* _DESCRIPTION OF THE TASK_: In this exercise, copy exactly the lines from the one that contains "Screen dimensions: 999x754" through the end of the entries below; pictures are not copied.

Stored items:
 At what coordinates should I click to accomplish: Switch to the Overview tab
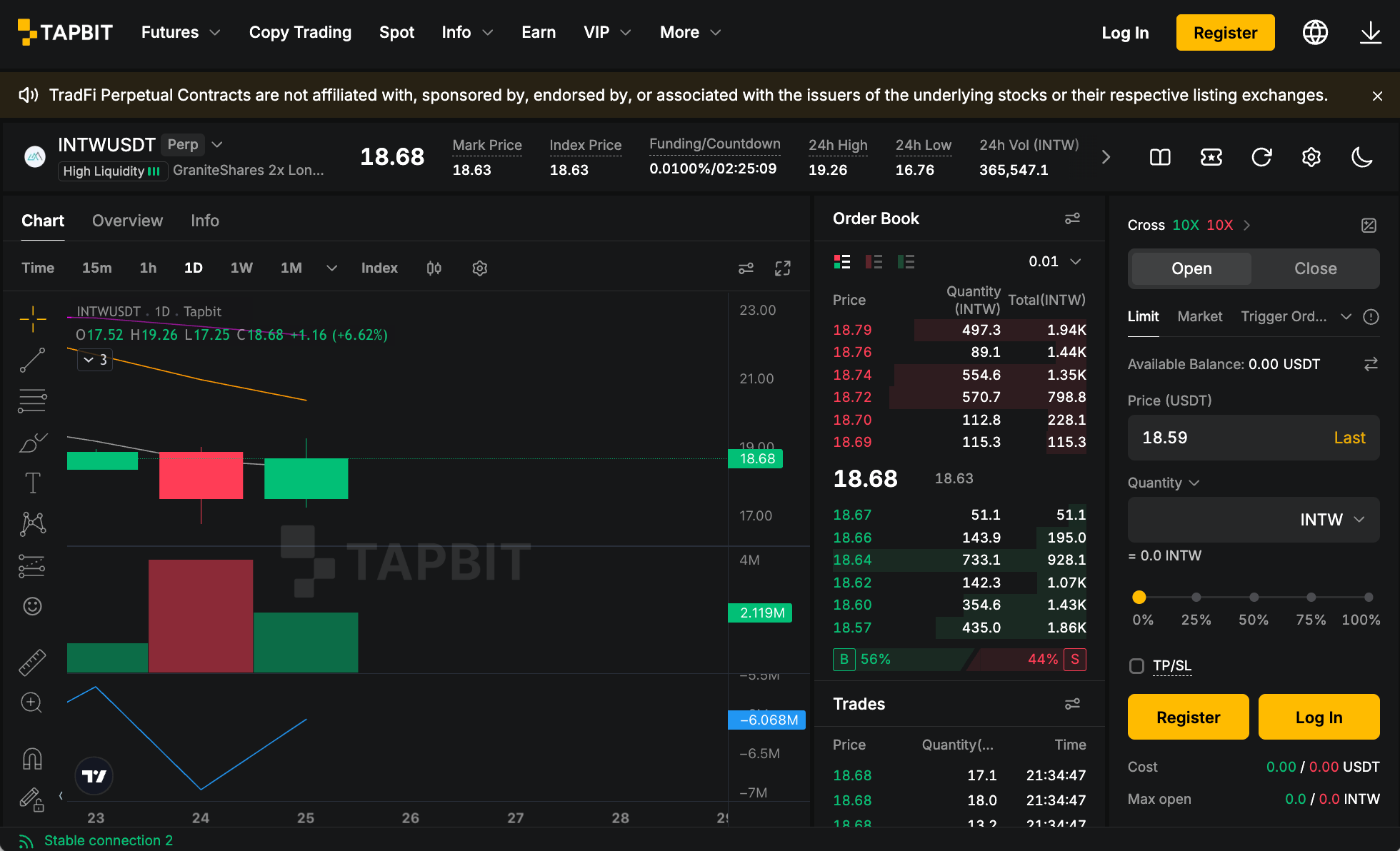point(127,221)
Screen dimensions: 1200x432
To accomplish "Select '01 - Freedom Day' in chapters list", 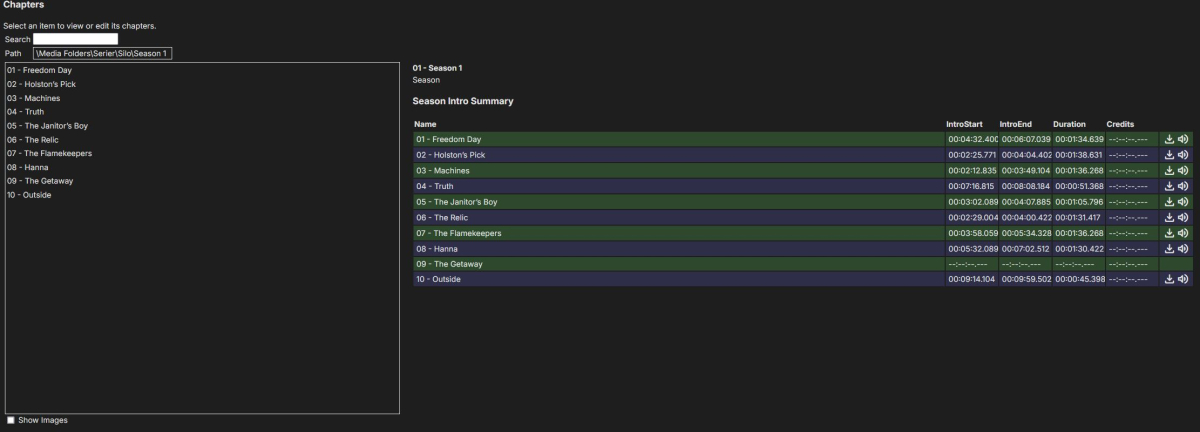I will [39, 71].
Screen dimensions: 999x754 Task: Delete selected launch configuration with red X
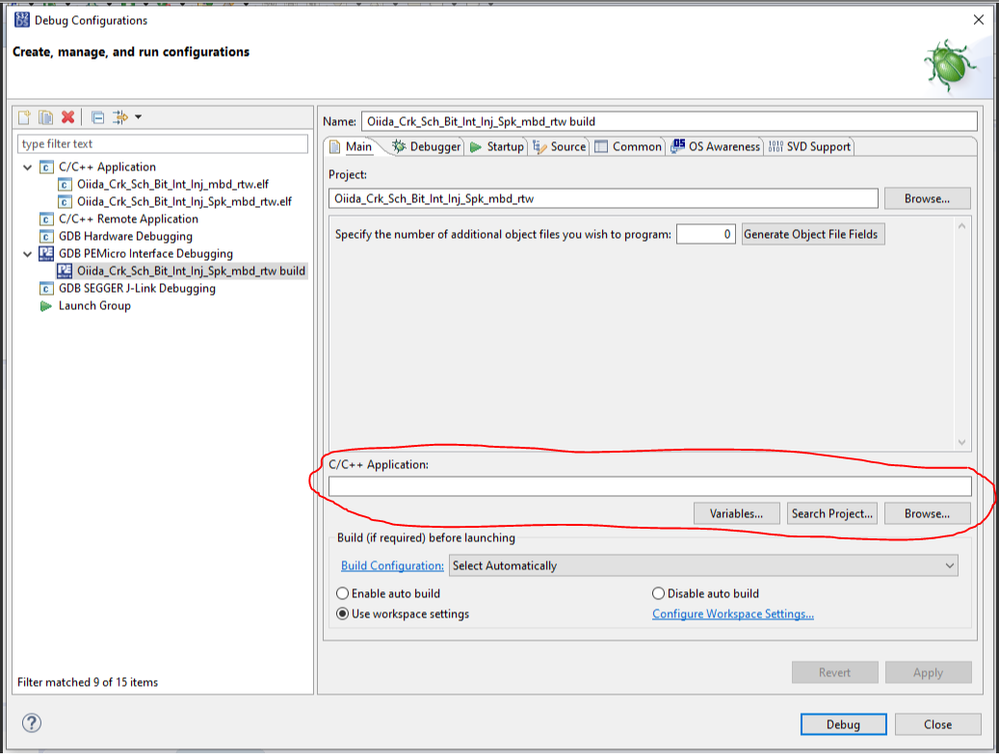click(x=67, y=117)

* _ANSWER TO THIS TASK_:
Screen dimensions: 999x754 Task: Delete selected launch configuration with red X
click(x=67, y=117)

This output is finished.